The recommended treatment approach for co-occurring mental health and substance use
disorders such as AUD is integrated treatment when possible by the same provider or
treatment team. For maximum benefit, treatment needs to focus on both types of disorders.
Treatment
There are many evidence-based behavioral, pharmacological, and combined treatments for
AUD, which can be offered in medical and clinical inpatient, residential, or ambulatory
settings. Treatment aims to help the individual stop (or reduce) alcohol use and manage the
challenges of recovery, such as cravings, negative thinking, social pressures to drink, and
interpersonal conflict or upsetting emotional states.
Motivational interviewing helps clients strengthen their motivation and commitment to change
their alcohol use. Motivational interviewing addresses ambivalence about change and elicits
specific goals and reasons for change in an atmosphere of acceptance and empathy.
Contingency management uses positive incentives to reward clients who abstain from alcohol
(or other drugs) or adhere to treatment sessions. Cognitive behavioral therapy helps clients
learn coping skills to maintain abstinence by identifying triggers to drink. Clients also learn
problem-solving and behavioral skills to cope with high-risk situations and feelings that
increase the risk of relapse. This treatment also helps clients counteract self-defeating cognitions such as “I need a drink to feel relaxed” or “I need to drink if I want to fit in with my
peers.”
Twelve-step facilitation therapy facilitates clients’ participation in Alcoholics Anonymous (AA).

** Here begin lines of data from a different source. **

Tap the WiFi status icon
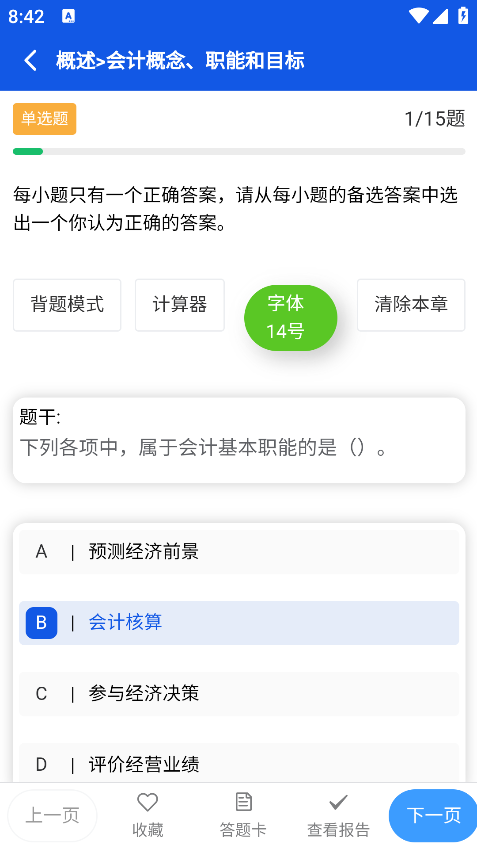Screen dimensions: 477x849 click(x=419, y=16)
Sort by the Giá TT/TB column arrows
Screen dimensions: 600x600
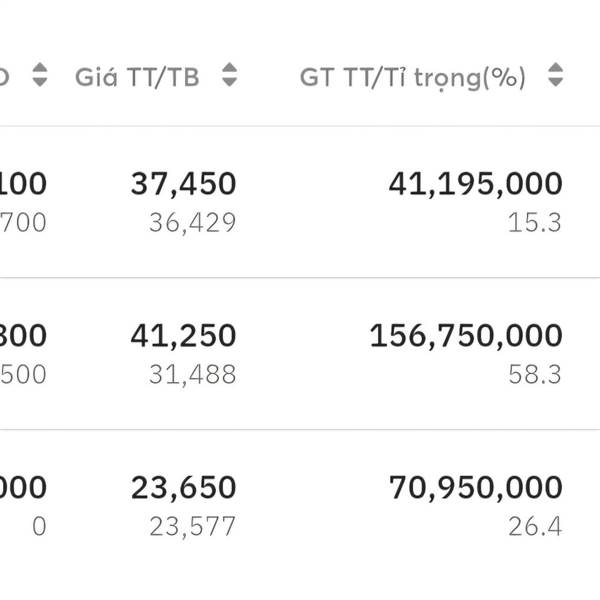pyautogui.click(x=229, y=76)
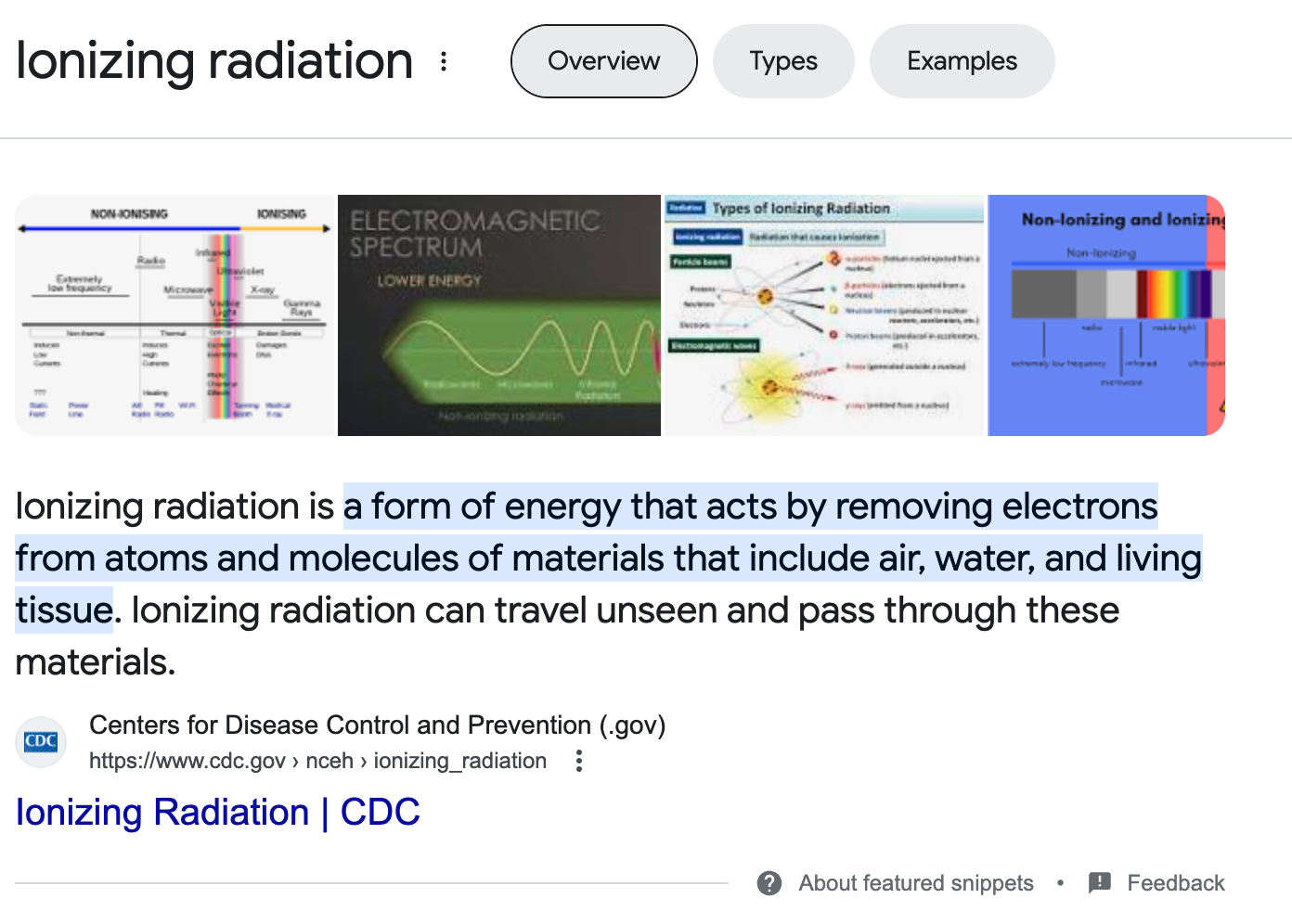Click the question mark help icon
Viewport: 1292px width, 924px height.
click(x=769, y=883)
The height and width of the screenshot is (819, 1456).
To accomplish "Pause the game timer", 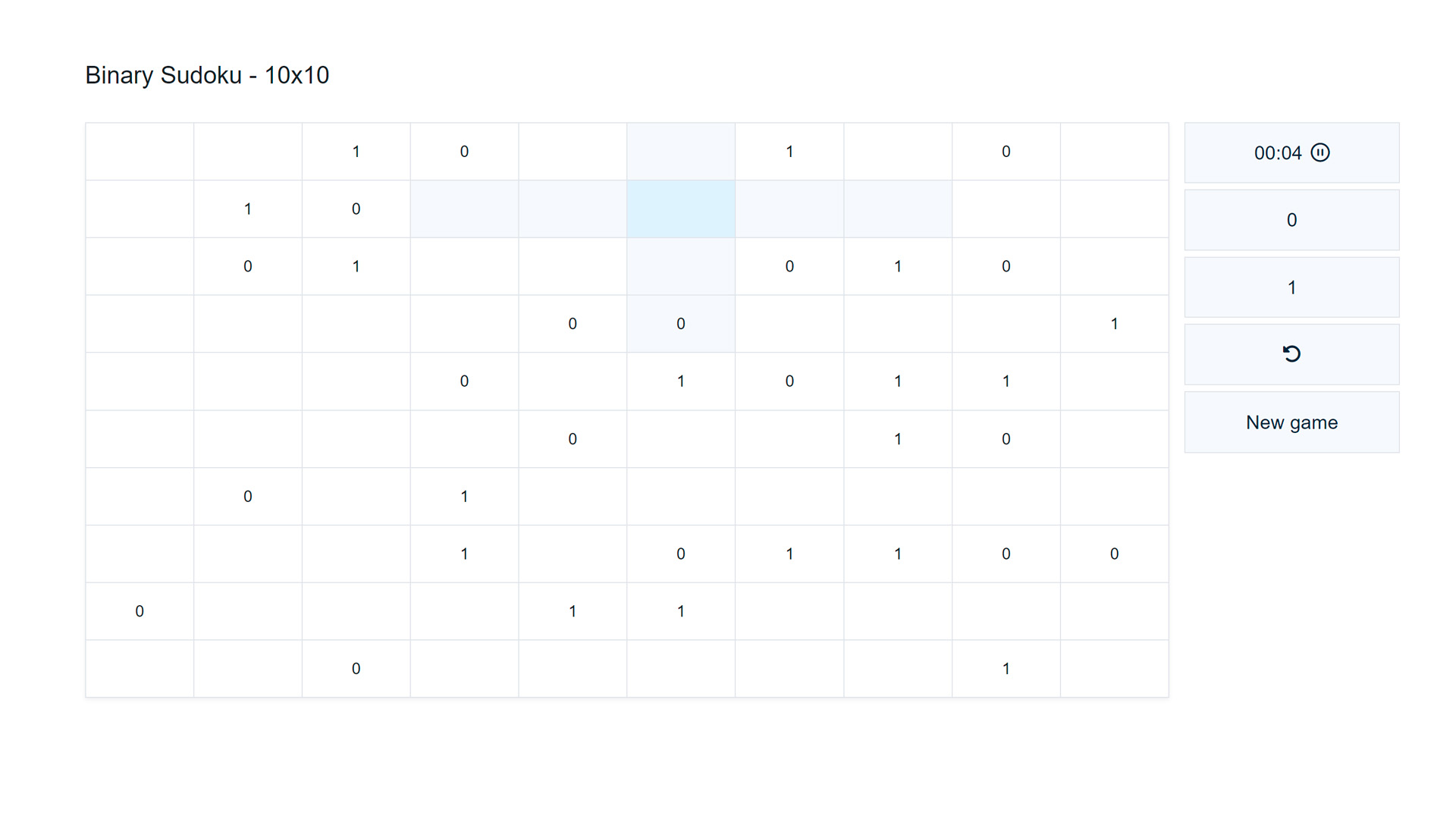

Sessions focus on acceptance of alcoholism as a disease, surrender to a higher power,
acceptance of the fellowship and recovery program promoted by AA, and active involvement
in twelve-step meetings, sponsorship, and other AA program activities. Mutual support
programs (MSPs) such as AA help individuals manage AUD in the long term by participating
in a fellowship with others in recovery who share experiences, hope, and strength. AA is the
most common MSP for AUD. Those who are active in AA (attend meetings, have a sponsor,
work the Twelve Steps, and use the “tools” of the program) are more likely to remain abstinent than those who only attend meetings. Other MSPs include Alcoholics for Christ and
Alcoholics Victorious (Christian fellowships), LifeRing Secular Recovery (for all types of
addiction and people of all faiths), Men for Sobriety and Women for Sobriety (programs that
focus on emotional and spiritual growth), Rational Recovery and SMART Recovery (for all
types of addiction), and Secular Organizations for Sobriety (a secular approach offered as an
alternative to AA and other twelve-step recovery programs). MSPs promote recovery as a
process that involves physical, cognitive, emotional, social, and spiritual change.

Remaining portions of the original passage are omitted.